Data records
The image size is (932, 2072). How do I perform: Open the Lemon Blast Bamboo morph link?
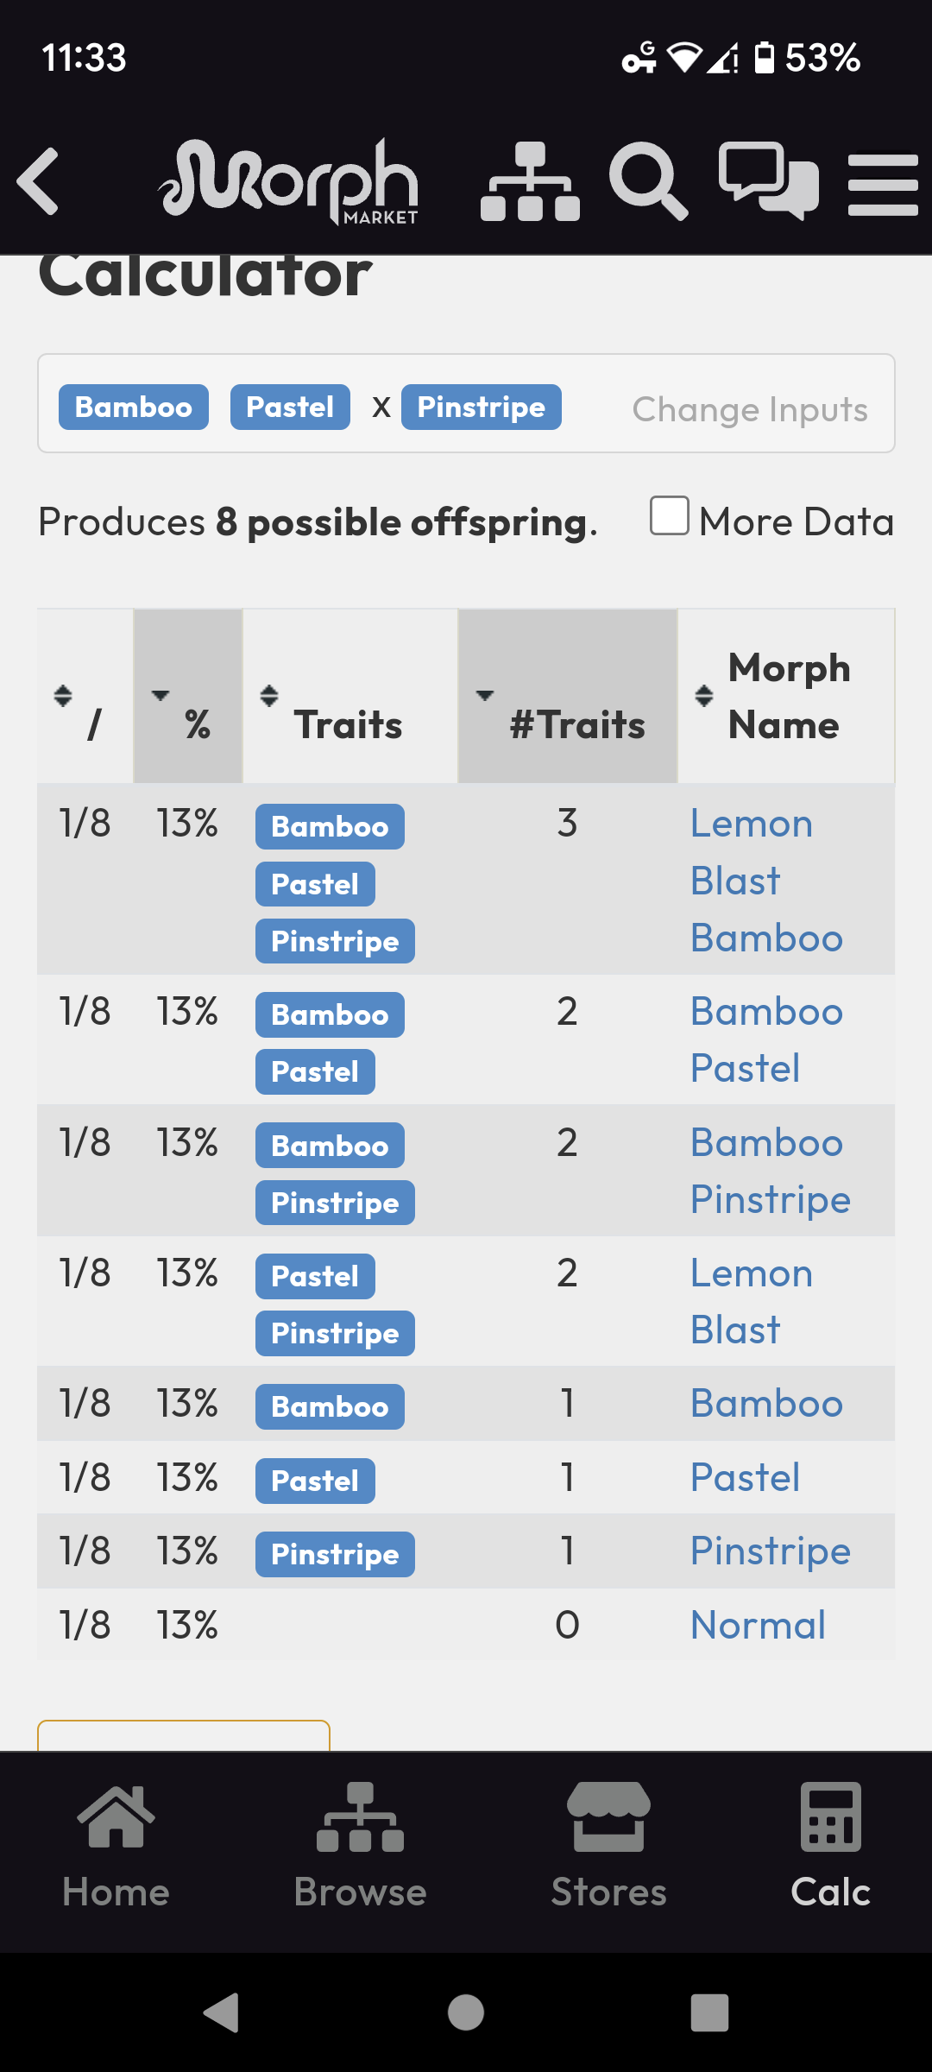click(766, 881)
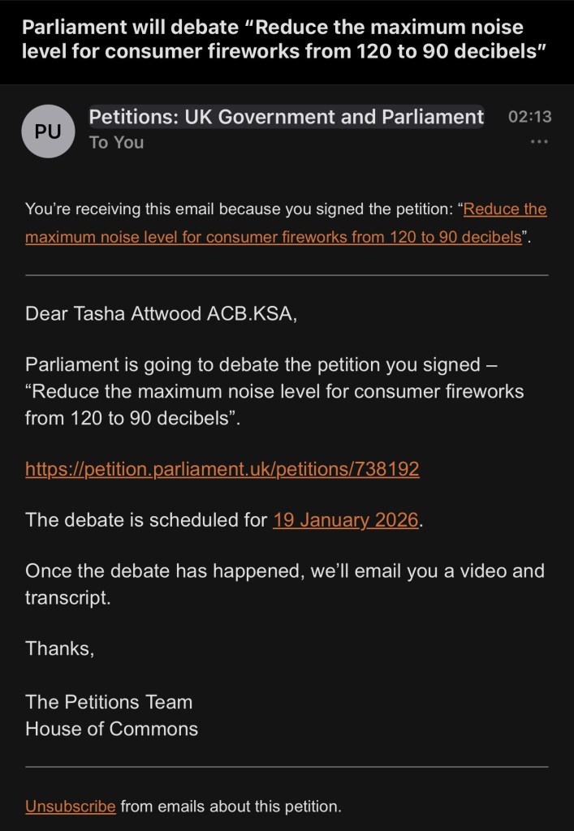Viewport: 574px width, 831px height.
Task: Open the three-dot more options menu
Action: click(538, 142)
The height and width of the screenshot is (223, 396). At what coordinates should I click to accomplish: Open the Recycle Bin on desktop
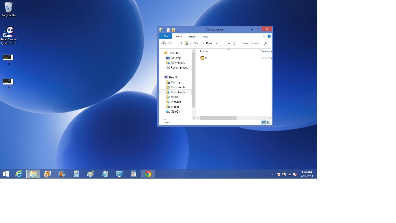coord(8,9)
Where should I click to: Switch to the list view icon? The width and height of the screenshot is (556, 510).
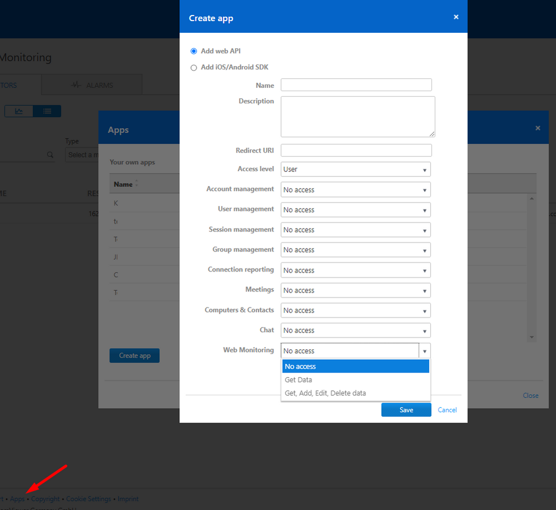coord(47,111)
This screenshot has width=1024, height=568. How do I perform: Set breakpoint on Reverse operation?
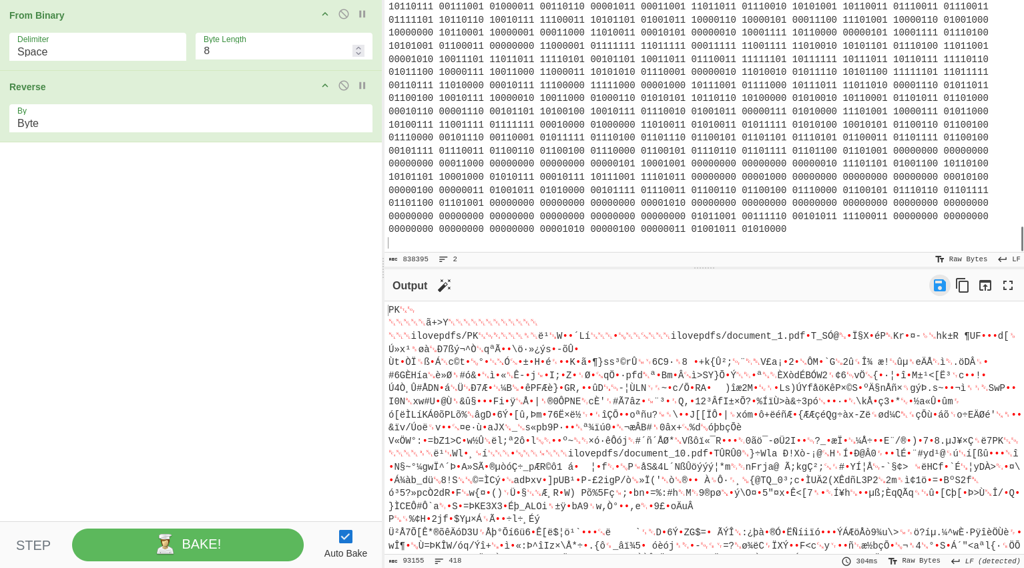(x=362, y=86)
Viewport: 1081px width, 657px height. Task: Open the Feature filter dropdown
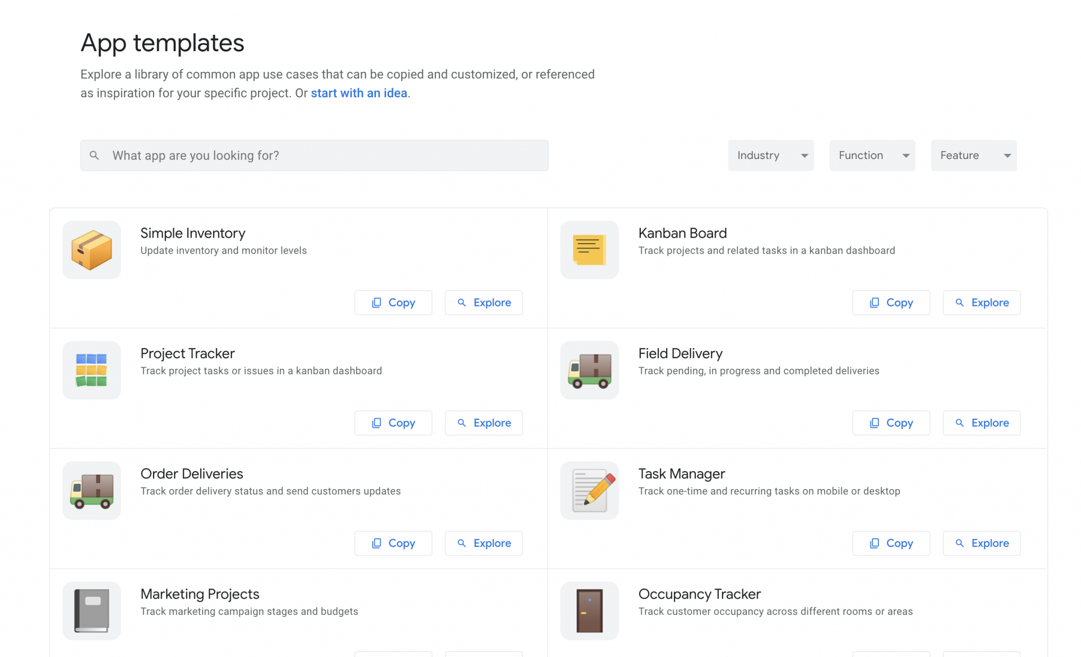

§ **TASK PROMPT**
Word for word, restate all of the data, but do not copy the pictures.

§ **SOLUTION TO THE PROBLEM**
The image size is (932, 2072). How do I perform: Open the Lemon Blast Bamboo morph link?
click(766, 881)
Viewport: 574px width, 831px height.
Task: Open the three-dot more options menu
Action: click(538, 142)
The height and width of the screenshot is (223, 396). At what coordinates should I click to accomplish: Open the Recycle Bin on desktop
coord(8,9)
Where should I click to: Switch to the list view icon? The width and height of the screenshot is (556, 510).
coord(47,111)
This screenshot has width=1024, height=568. How do I perform: Set breakpoint on Reverse operation?
(x=362, y=86)
Viewport: 1081px width, 657px height. Task: Open the Feature filter dropdown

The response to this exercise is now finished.